- [About this exercise]:
Retyping should cover only the lines from the one containing "Task: Switch to" through the final line of the records, with pictures omitted.
══ Data extracts
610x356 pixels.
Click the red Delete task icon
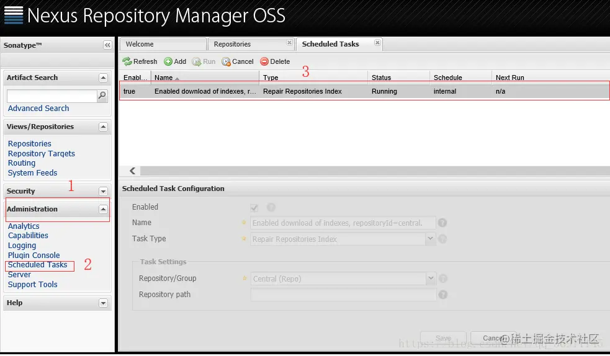pos(264,61)
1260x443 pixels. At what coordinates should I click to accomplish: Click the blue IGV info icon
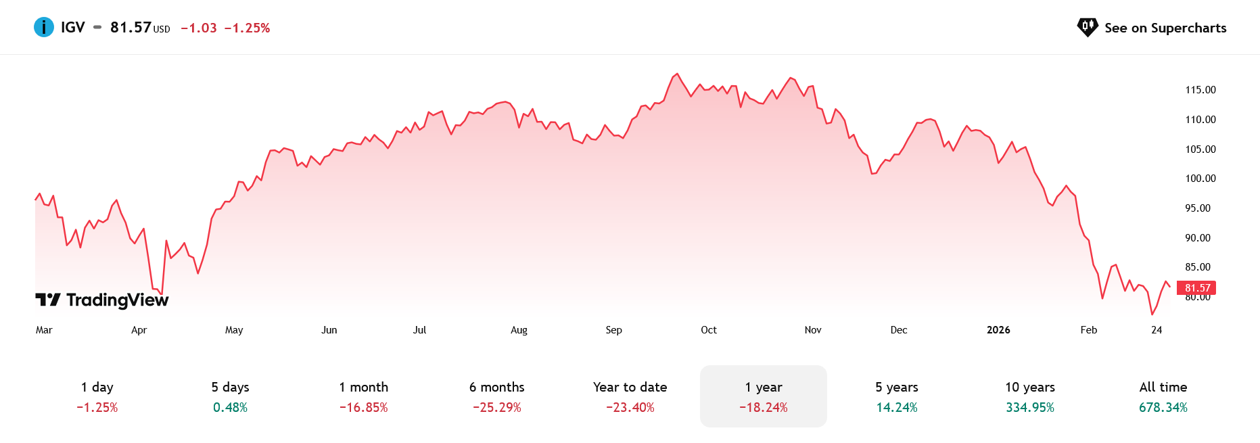pos(44,27)
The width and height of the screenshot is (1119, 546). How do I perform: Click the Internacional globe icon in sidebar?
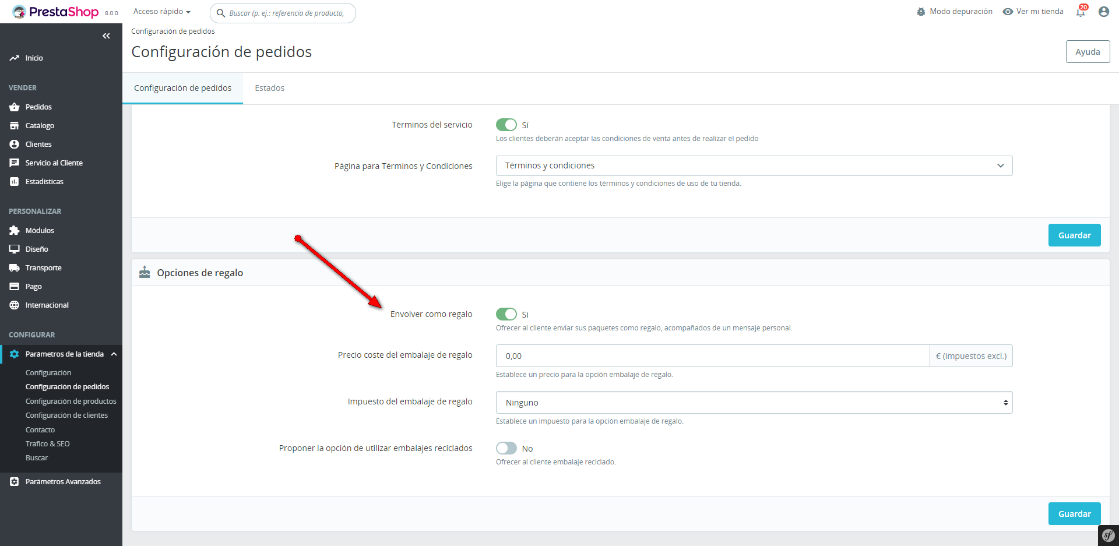[15, 305]
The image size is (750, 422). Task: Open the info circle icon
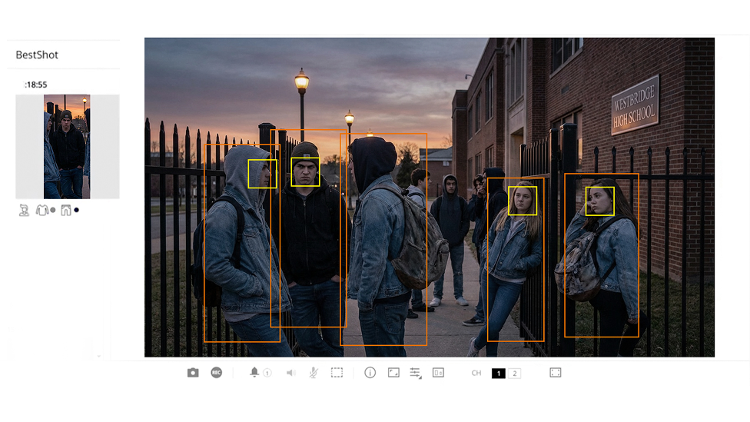pos(370,373)
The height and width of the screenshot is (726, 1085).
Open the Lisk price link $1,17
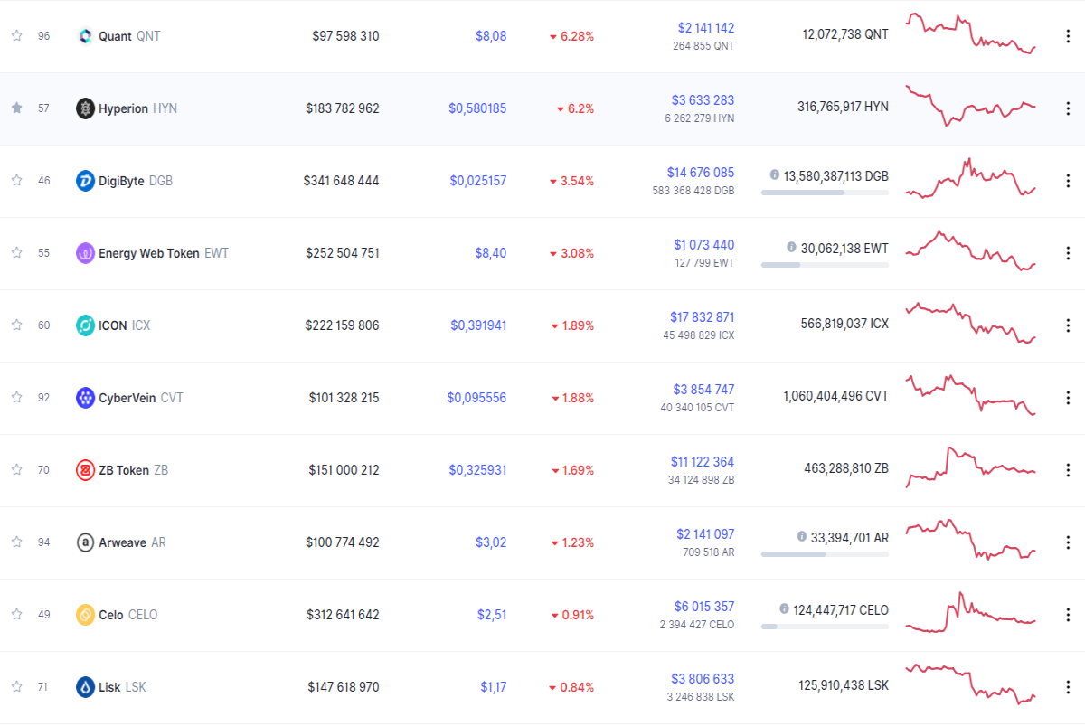494,687
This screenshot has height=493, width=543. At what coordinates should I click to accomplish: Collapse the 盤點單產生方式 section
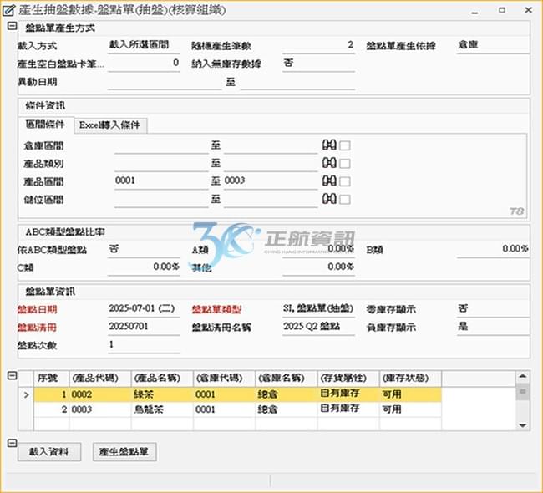point(12,28)
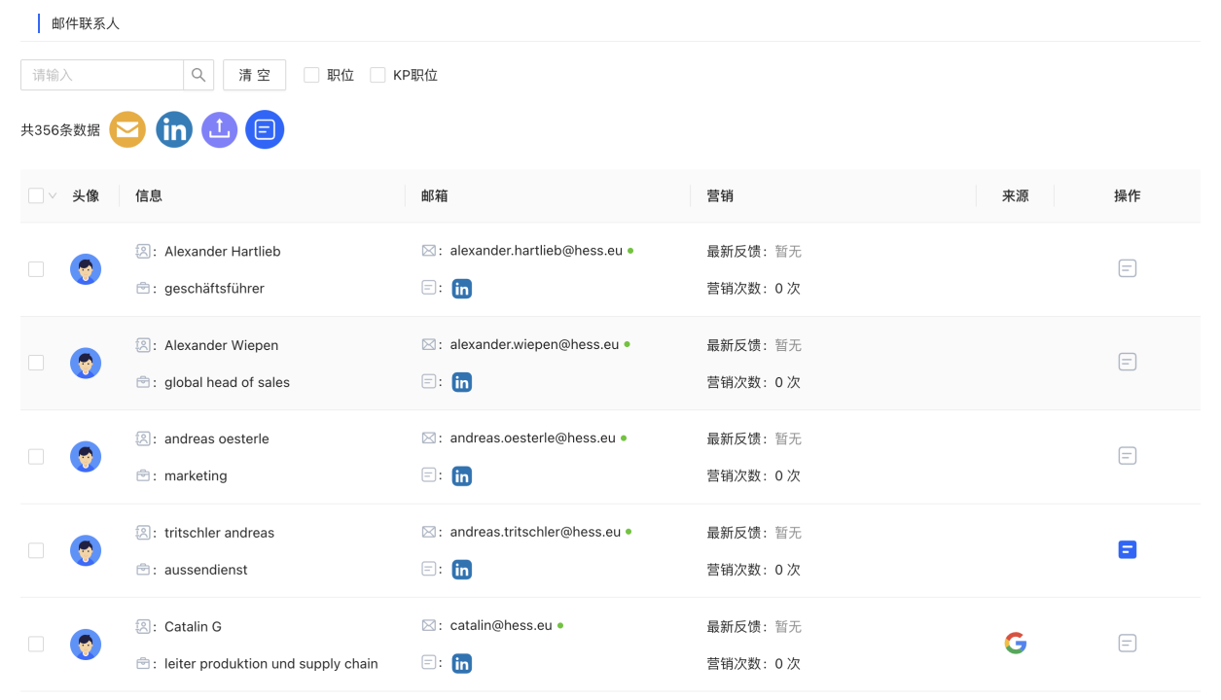Click the blue round notes icon
This screenshot has width=1221, height=700.
(x=265, y=129)
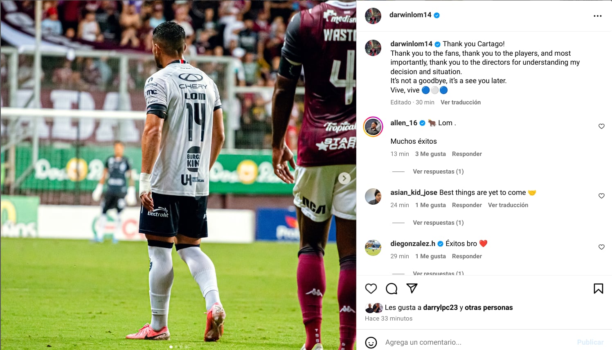Image resolution: width=612 pixels, height=350 pixels.
Task: Share post via paper plane icon
Action: [412, 289]
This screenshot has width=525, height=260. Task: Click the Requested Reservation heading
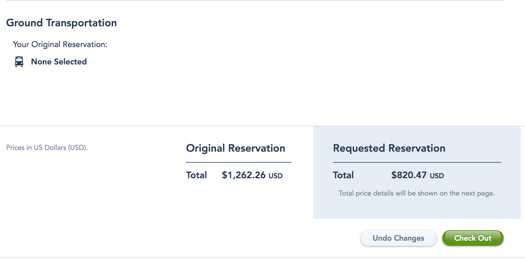pyautogui.click(x=389, y=148)
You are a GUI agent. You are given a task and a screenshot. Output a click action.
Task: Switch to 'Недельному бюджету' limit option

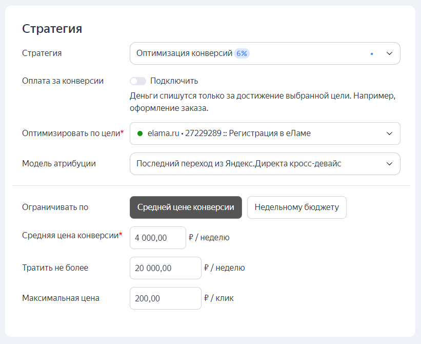(x=296, y=207)
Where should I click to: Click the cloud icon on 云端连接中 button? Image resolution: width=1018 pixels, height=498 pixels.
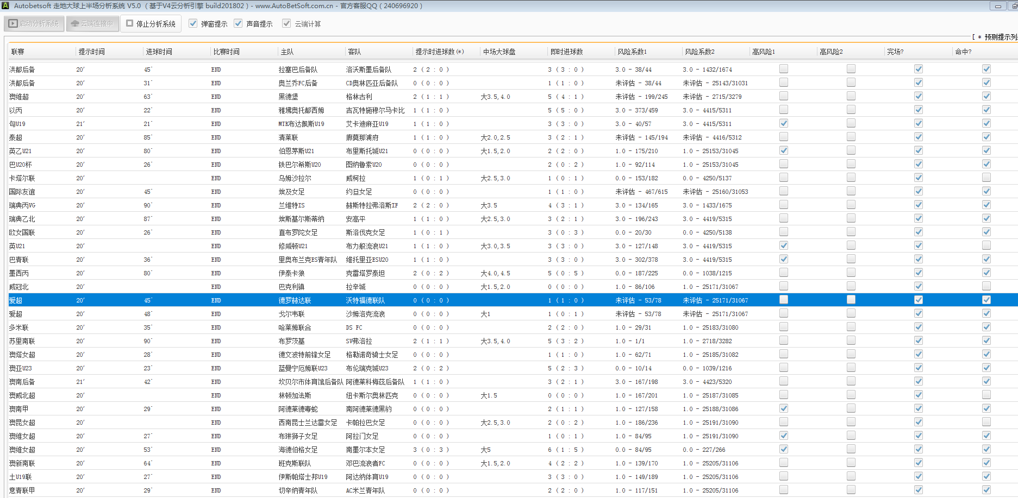pyautogui.click(x=75, y=24)
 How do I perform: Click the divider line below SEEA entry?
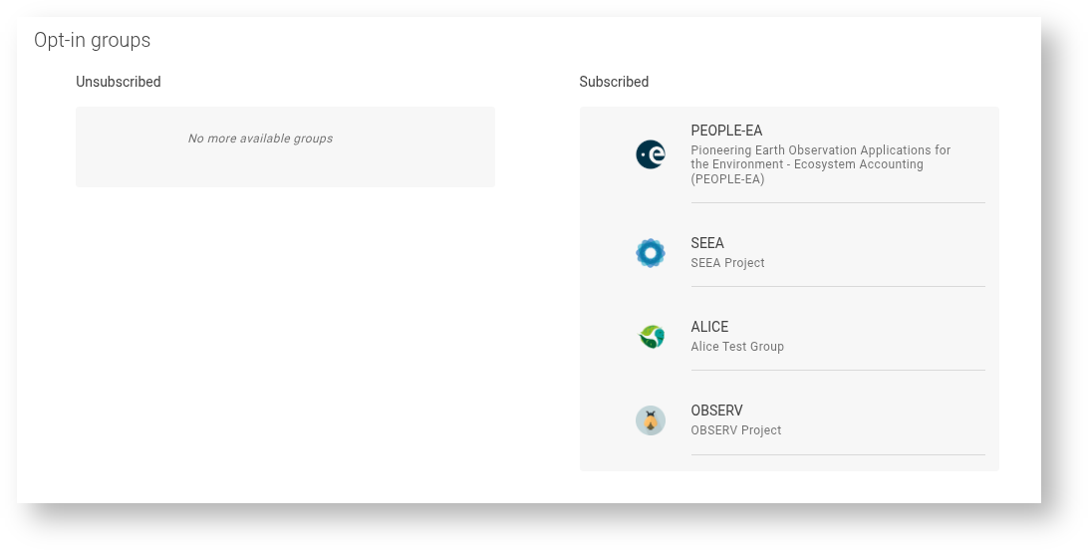click(838, 287)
════
- [Exercise result]:
Task: Switch to 'Недельному бюджету' limit option

(x=296, y=207)
Where should I click to: Click the cloud icon on 云端连接中 button? Image resolution: width=1018 pixels, height=498 pixels.
pyautogui.click(x=75, y=24)
 How do I perform: Click the divider line below SEEA entry?
click(838, 287)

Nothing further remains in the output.